• _What the exercise asks_:
Reproduce the lines of the material below, starting at the line that contains "Where should I" and ending at the end of the material, and leave the pictures out of your answer.

Data entries

┄┄┄┄┄┄

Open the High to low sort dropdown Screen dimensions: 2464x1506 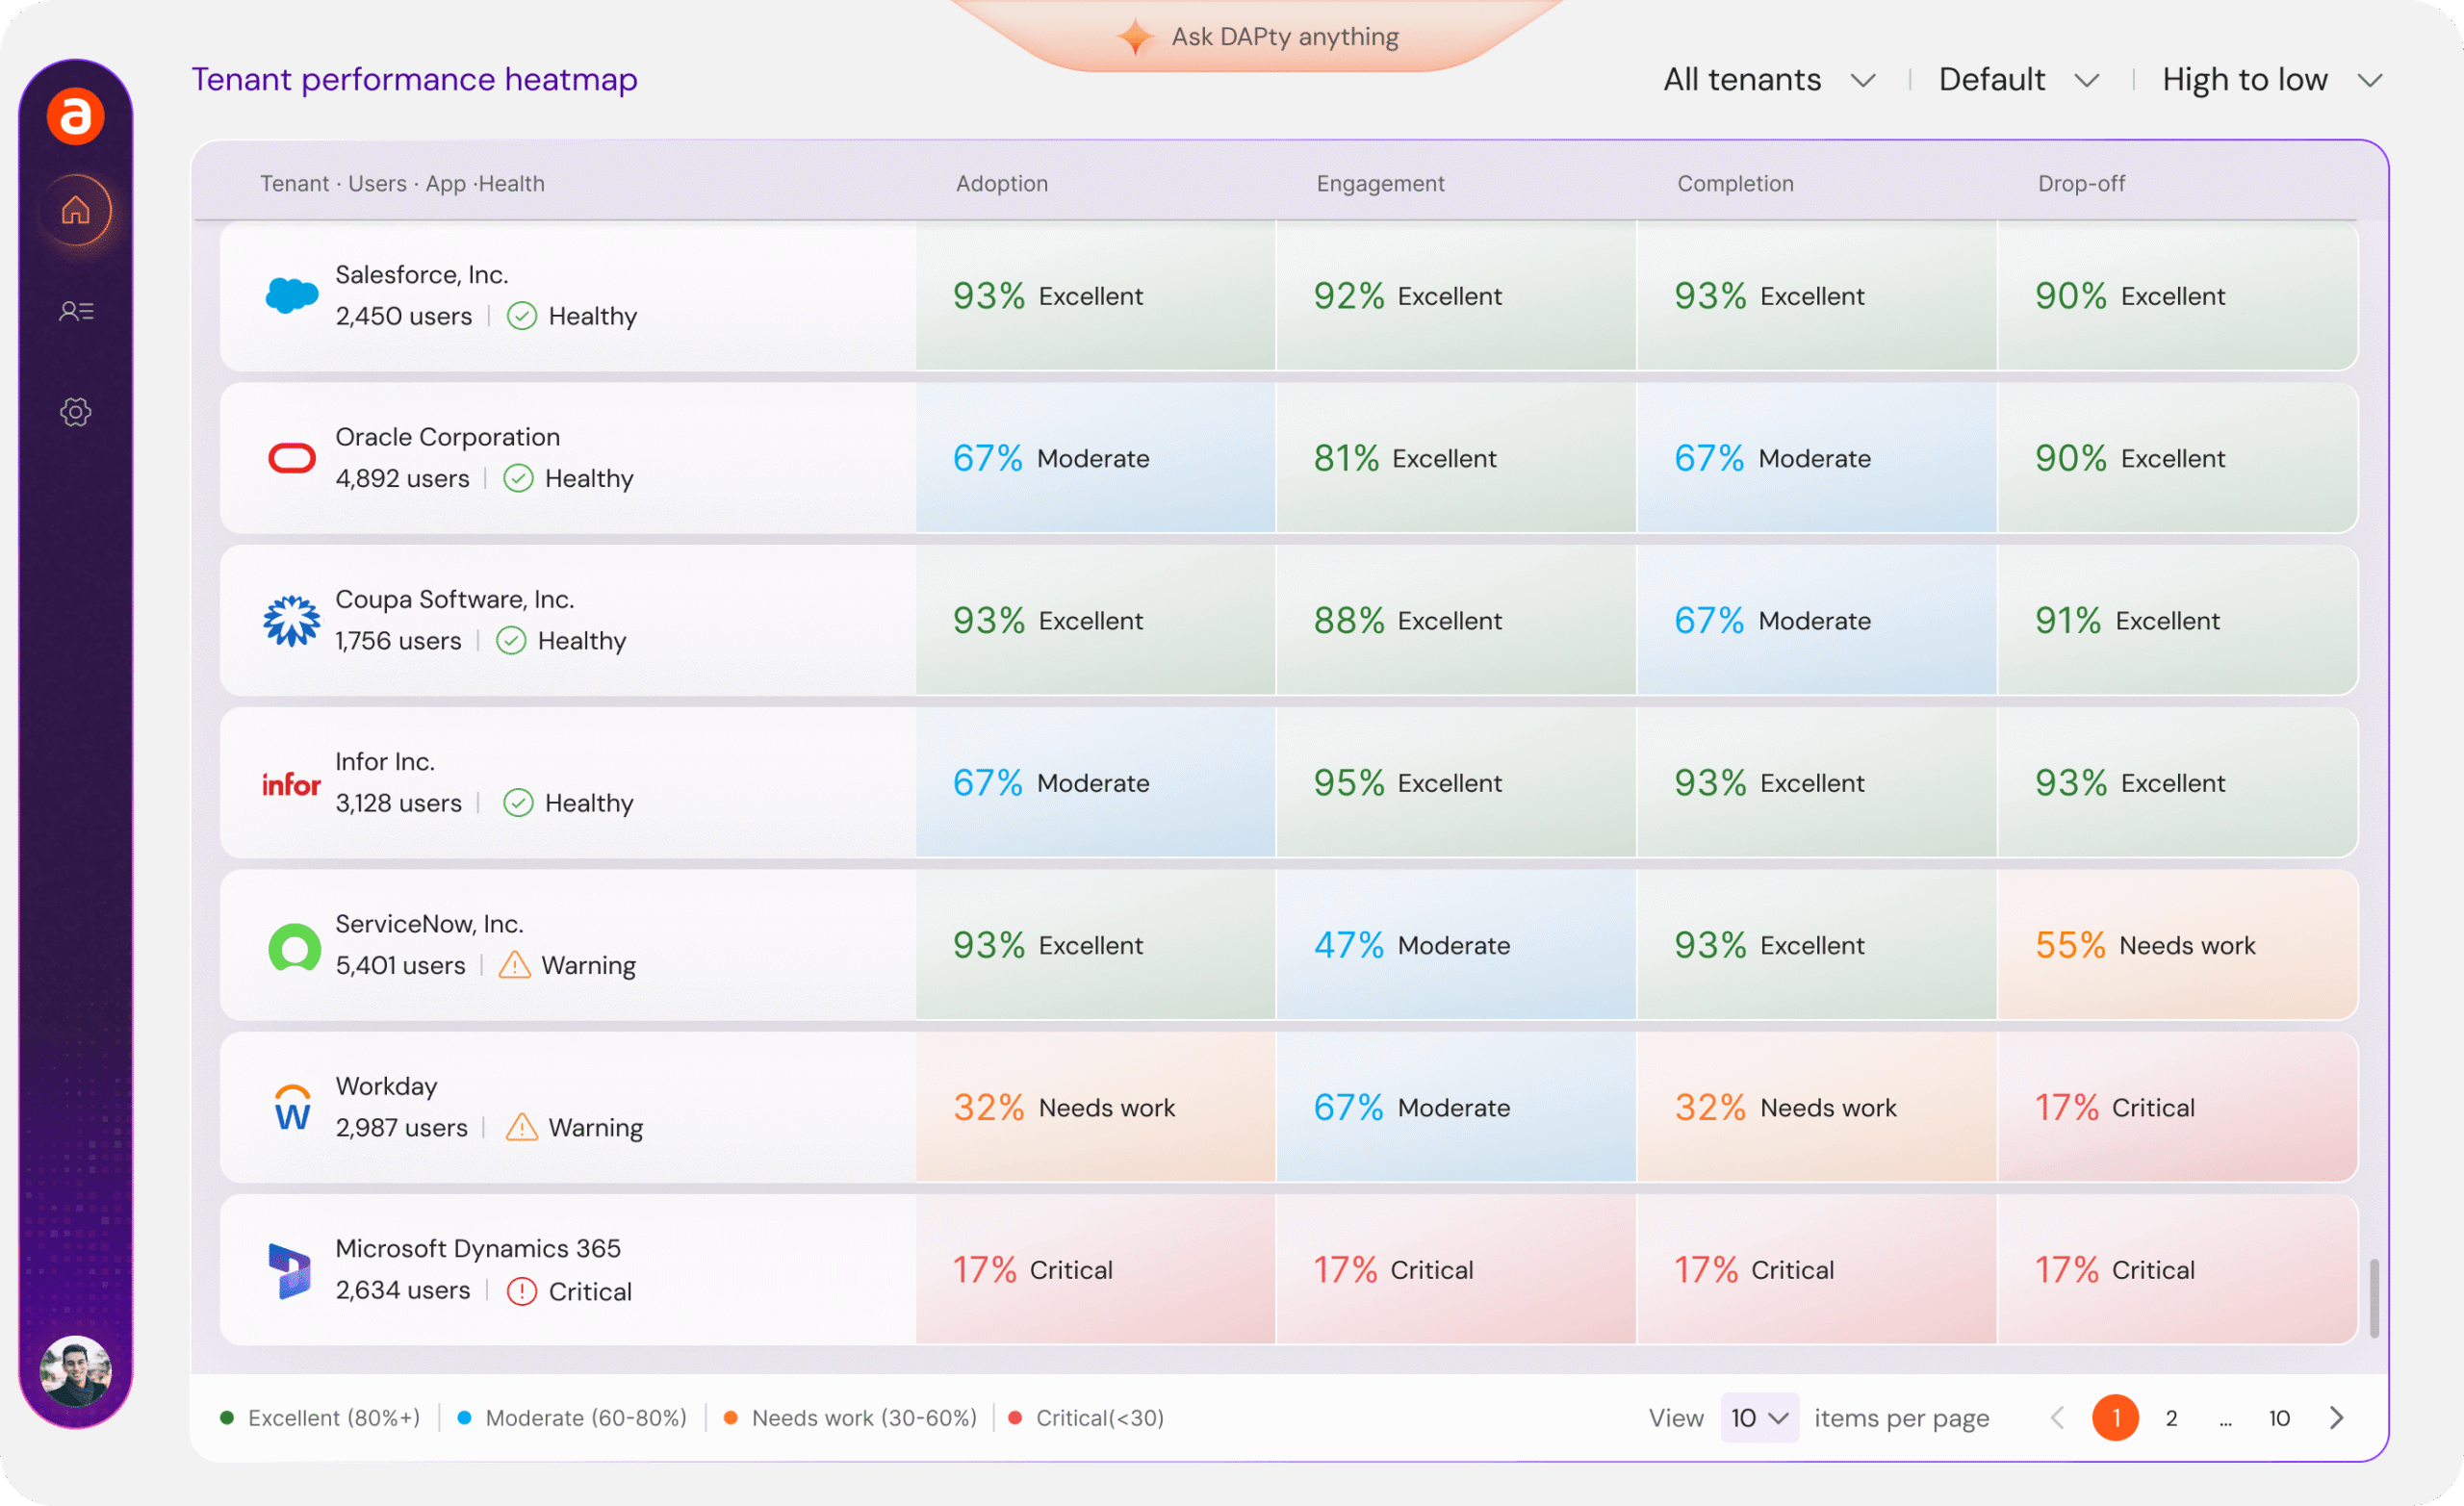(x=2271, y=80)
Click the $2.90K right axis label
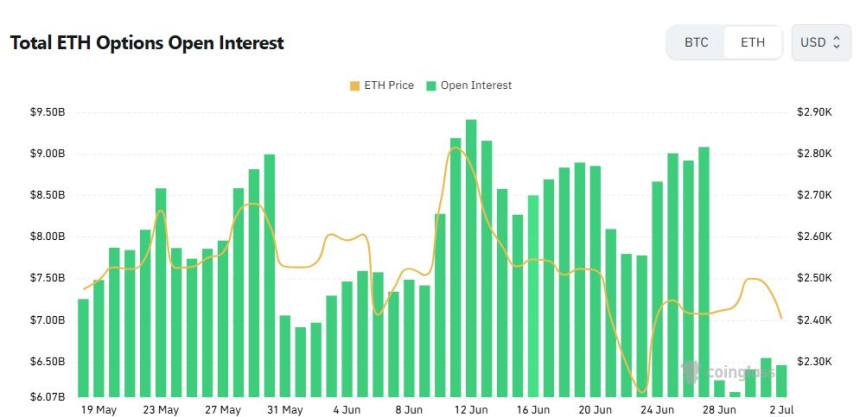This screenshot has width=860, height=417. 814,112
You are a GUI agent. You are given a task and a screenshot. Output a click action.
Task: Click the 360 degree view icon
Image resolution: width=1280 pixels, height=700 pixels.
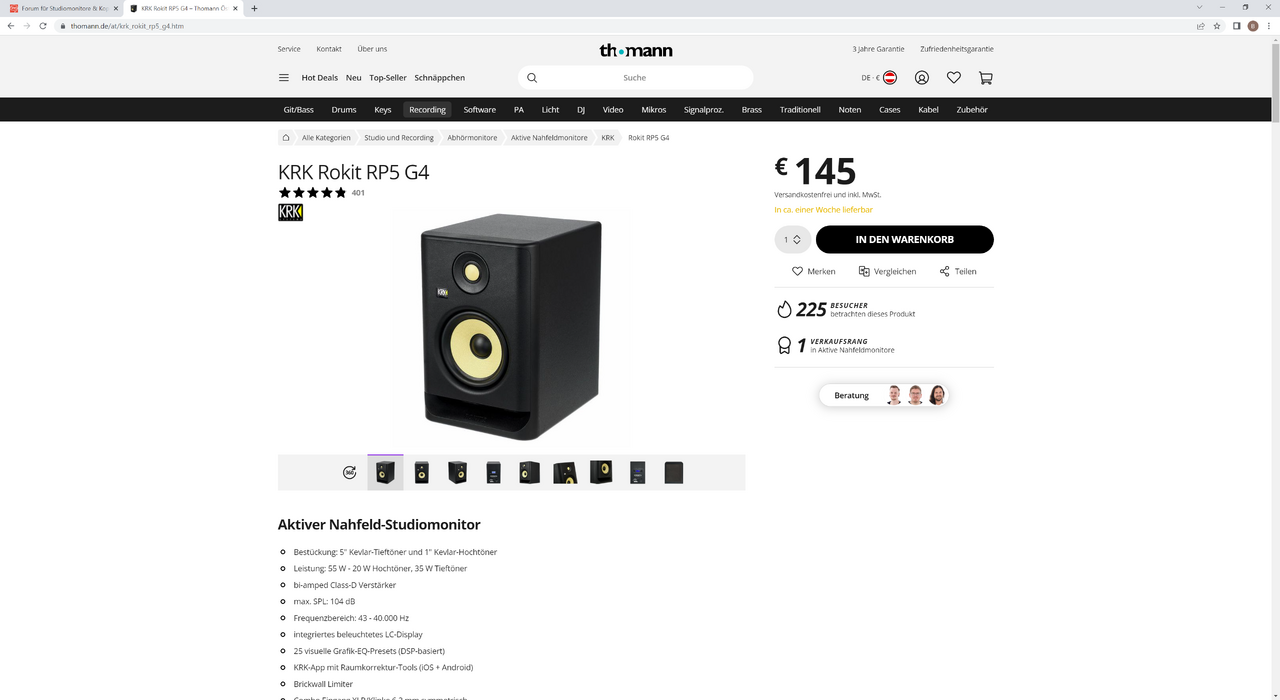[x=349, y=473]
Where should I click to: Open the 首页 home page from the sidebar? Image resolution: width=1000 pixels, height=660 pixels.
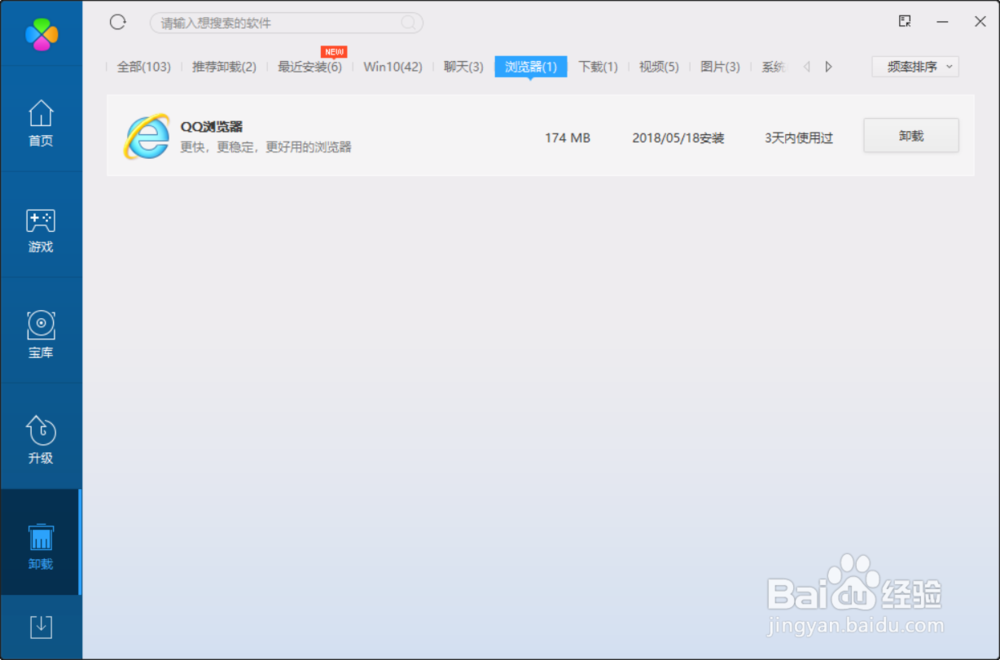click(40, 122)
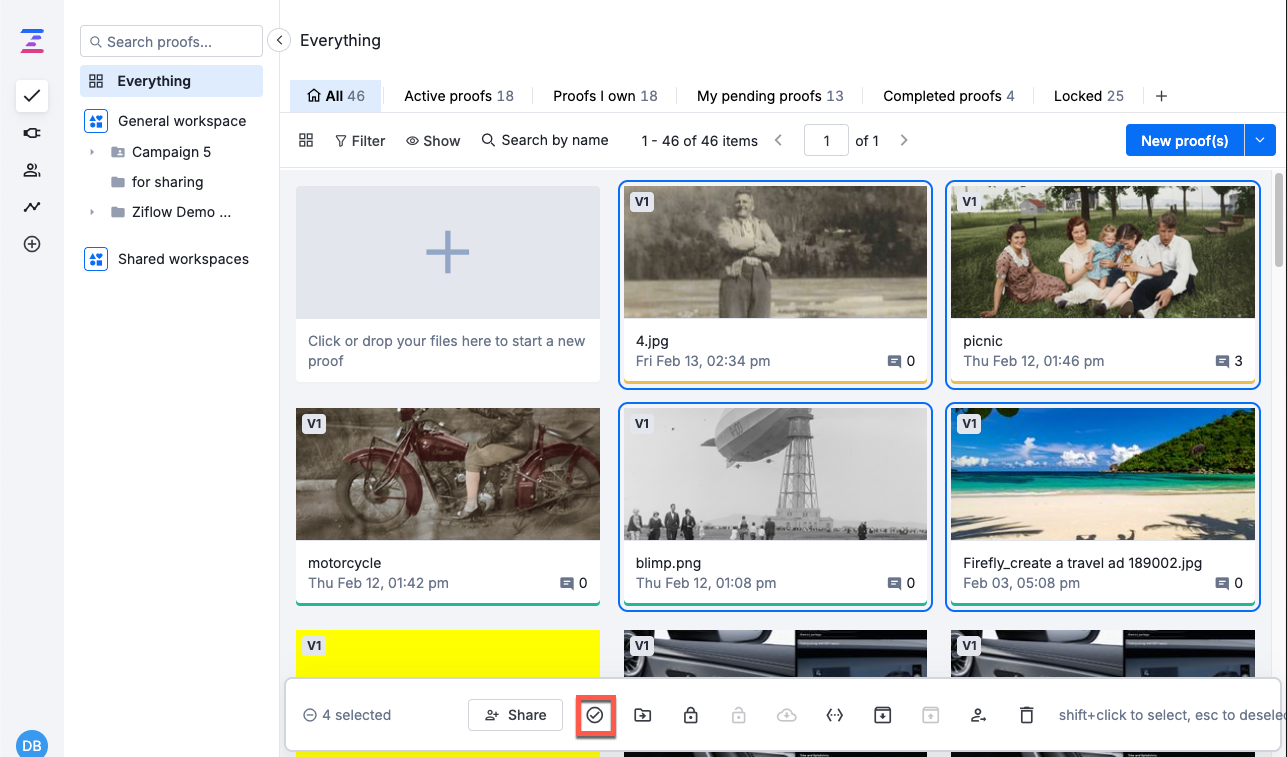Open the analytics line-chart icon in sidebar
The image size is (1287, 757).
tap(32, 207)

┄┄┄┄┄┄

• _Response_:
Where should I click to: Open the 首页 home page from the sidebar? Image resolution: width=1000 pixels, height=660 pixels.
click(40, 122)
Open the analytics line-chart icon in sidebar
The image size is (1287, 757).
tap(32, 207)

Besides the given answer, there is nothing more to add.